(Records excerpted from a collection)

_____

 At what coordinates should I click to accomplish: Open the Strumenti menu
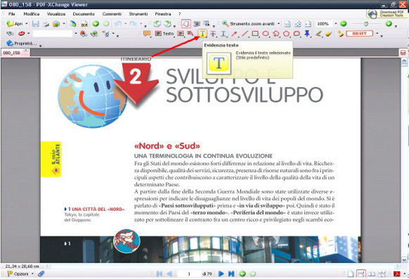138,14
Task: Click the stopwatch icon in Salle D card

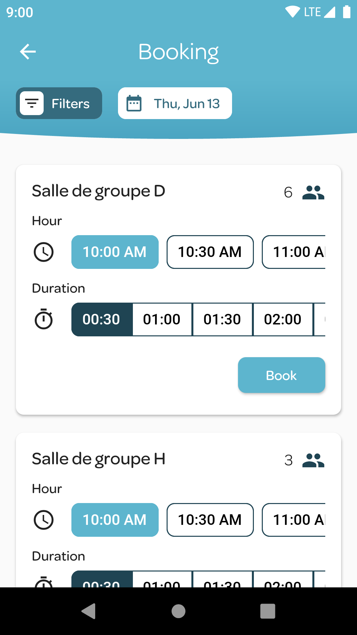Action: pos(44,319)
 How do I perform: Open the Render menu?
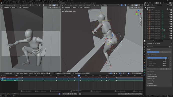(10, 3)
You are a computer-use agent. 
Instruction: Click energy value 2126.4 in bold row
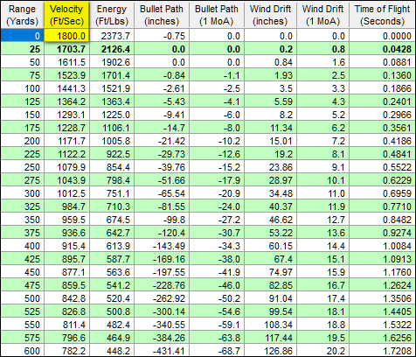[112, 49]
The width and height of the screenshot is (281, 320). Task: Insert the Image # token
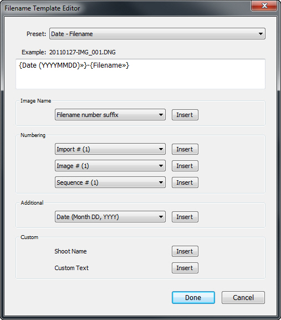tap(185, 166)
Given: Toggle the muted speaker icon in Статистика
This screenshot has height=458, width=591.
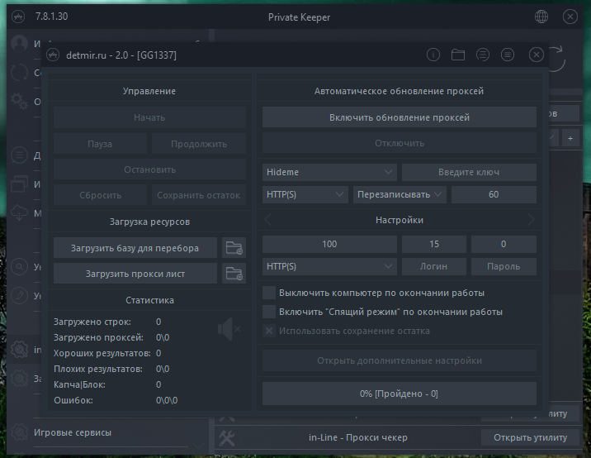Looking at the screenshot, I should [229, 329].
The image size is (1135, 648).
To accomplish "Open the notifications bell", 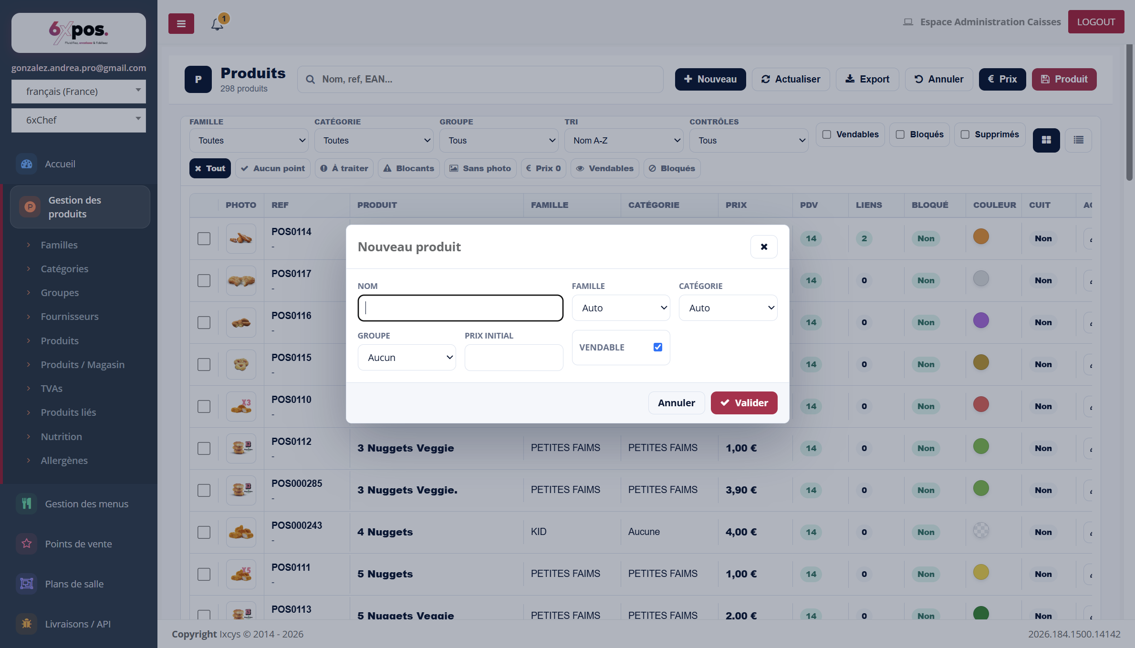I will 217,24.
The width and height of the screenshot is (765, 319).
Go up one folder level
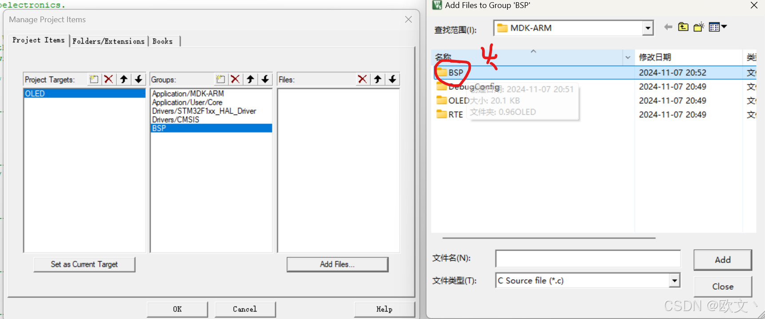683,27
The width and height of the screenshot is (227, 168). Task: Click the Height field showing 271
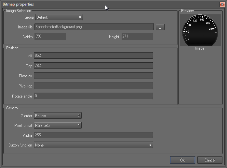point(137,37)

_____

◆ **What to do**:
Of the lines above, copy only those from the one holding "You are a computer-use agent." to the one holding "The image size is (1135, 648).", both included, and exclude every image.

◆ **Solution to the exercise**:
You are a computer-use agent. 
Instruction: Click energy value 2126.4 in bold row
[112, 49]
The width and height of the screenshot is (281, 320). Task: Insert the Image # token
tap(185, 166)
Given: Toggle the muted speaker icon in Статистика
This screenshot has height=458, width=591.
Looking at the screenshot, I should [229, 329].
The image size is (1135, 648).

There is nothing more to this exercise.